What surprised me with the initial display of the FOAF content was the list of names which I did not recognise. It seems that these are authors and contributors to a variety of other blogs hosted on UKOLN’s WordPress MU (multi-user) server. I wonder whether the plugin was written for a previous version of WordPress, for which there was one blog per installation? In any case a decision has been made to provide access to a FOAF resource which contains details of the blog authors only, as illustrated.
A post on Microformats and RDFa deployment across the Web recently surveyed take-up of RDFa based on an analysis of 12 billion web pages indexed by Yahoo! Search and shows that we are seeing a growth in the take-up of semantic markup in Web pages. As CMS systems (such as Drupal 7 which supports RDfa ‘out of the box’ – link updated in light of comment) begin to provide RDFa support we might expect to see a sharp growth in Web pages which provide content which can be processed by software as well as being read by humans. For those institutions which host a local WordPress installation it appears that it is now possible to begin exploring use of RDFa. As described in a post by Mark Birkbeck on RDFa and SEO an important role for RDFa will be to provide improvements to searching. But in addition the ability to use wp-RDFa to create FOAF files makes we wonder whether this approach might be useful in describing relationships between contributors to blogs and perhaps provide the hooks to facilitate data-mining of the blogosphere.

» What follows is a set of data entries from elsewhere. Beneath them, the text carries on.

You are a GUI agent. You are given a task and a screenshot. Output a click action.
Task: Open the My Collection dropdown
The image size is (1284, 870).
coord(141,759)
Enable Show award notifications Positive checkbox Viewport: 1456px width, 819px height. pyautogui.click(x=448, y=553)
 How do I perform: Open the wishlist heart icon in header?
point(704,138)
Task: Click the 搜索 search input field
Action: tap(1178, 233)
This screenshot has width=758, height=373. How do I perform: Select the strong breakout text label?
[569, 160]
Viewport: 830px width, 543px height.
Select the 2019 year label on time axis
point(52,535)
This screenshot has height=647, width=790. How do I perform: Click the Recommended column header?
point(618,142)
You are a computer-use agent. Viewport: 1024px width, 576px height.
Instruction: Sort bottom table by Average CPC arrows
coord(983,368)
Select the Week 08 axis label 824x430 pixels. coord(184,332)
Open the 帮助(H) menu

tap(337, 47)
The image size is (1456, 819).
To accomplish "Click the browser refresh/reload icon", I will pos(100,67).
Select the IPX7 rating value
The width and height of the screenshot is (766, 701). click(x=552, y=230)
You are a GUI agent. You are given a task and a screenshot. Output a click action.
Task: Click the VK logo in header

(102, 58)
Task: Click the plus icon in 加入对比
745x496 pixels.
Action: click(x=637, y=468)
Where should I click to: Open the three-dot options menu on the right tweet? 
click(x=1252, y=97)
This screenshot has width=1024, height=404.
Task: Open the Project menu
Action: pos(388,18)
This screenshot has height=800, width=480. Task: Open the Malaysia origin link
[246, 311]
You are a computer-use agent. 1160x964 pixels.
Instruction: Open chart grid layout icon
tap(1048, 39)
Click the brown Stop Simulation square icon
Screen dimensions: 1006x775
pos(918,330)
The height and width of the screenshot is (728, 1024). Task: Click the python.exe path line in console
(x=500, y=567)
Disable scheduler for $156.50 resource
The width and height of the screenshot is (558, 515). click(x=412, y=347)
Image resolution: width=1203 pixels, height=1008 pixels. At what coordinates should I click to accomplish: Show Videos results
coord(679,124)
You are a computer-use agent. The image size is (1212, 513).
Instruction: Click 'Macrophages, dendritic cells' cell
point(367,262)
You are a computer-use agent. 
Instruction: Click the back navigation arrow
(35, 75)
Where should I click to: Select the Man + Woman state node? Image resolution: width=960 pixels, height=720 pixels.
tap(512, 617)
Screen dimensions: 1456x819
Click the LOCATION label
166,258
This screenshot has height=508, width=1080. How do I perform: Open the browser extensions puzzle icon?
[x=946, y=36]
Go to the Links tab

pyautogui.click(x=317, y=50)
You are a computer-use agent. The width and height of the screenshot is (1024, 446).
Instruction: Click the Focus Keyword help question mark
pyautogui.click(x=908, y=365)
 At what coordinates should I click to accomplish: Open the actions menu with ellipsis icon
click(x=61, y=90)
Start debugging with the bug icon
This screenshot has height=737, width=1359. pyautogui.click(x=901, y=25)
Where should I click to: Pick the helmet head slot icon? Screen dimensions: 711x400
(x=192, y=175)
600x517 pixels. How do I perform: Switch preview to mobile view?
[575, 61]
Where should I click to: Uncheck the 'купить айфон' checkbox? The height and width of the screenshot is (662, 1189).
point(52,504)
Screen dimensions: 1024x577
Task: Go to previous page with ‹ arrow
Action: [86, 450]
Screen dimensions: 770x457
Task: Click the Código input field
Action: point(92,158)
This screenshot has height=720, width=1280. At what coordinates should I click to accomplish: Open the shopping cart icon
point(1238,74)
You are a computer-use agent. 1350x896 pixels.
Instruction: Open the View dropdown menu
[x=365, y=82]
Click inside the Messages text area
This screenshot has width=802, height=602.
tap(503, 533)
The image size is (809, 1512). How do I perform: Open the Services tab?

It would be a mistake, however, to focus on one single tool for creating RDFa markup. On the WORDPRESS JISCMail list Pat Lockley mentioned that he is also developing an RDFa plugin for WordPress and invited feedback on further developments. Here are some of my thoughts:
- There is a need for a clear understanding of how the semantic markup will be applied and the user cases it aims to address.
- There will also be a need to understand how such semantic markup would be used in non-blogging uses of WordPress, where the notions of a blog post, blog author and blog commenters may not apply.
- There will be a need to ensure that different plugins which create RDFa markup are interoperable i.e. if a plugin is replaced by an alternative applications which process the RDFa should give consistent results.
- Consideration should be given to privacy implications of exposing personal data (in particular) in semantic markup.
Is anyone making use of RDFa in WordPress who has experiences to share? And are there any further suggestions which can be provided for those who are involved in related development work?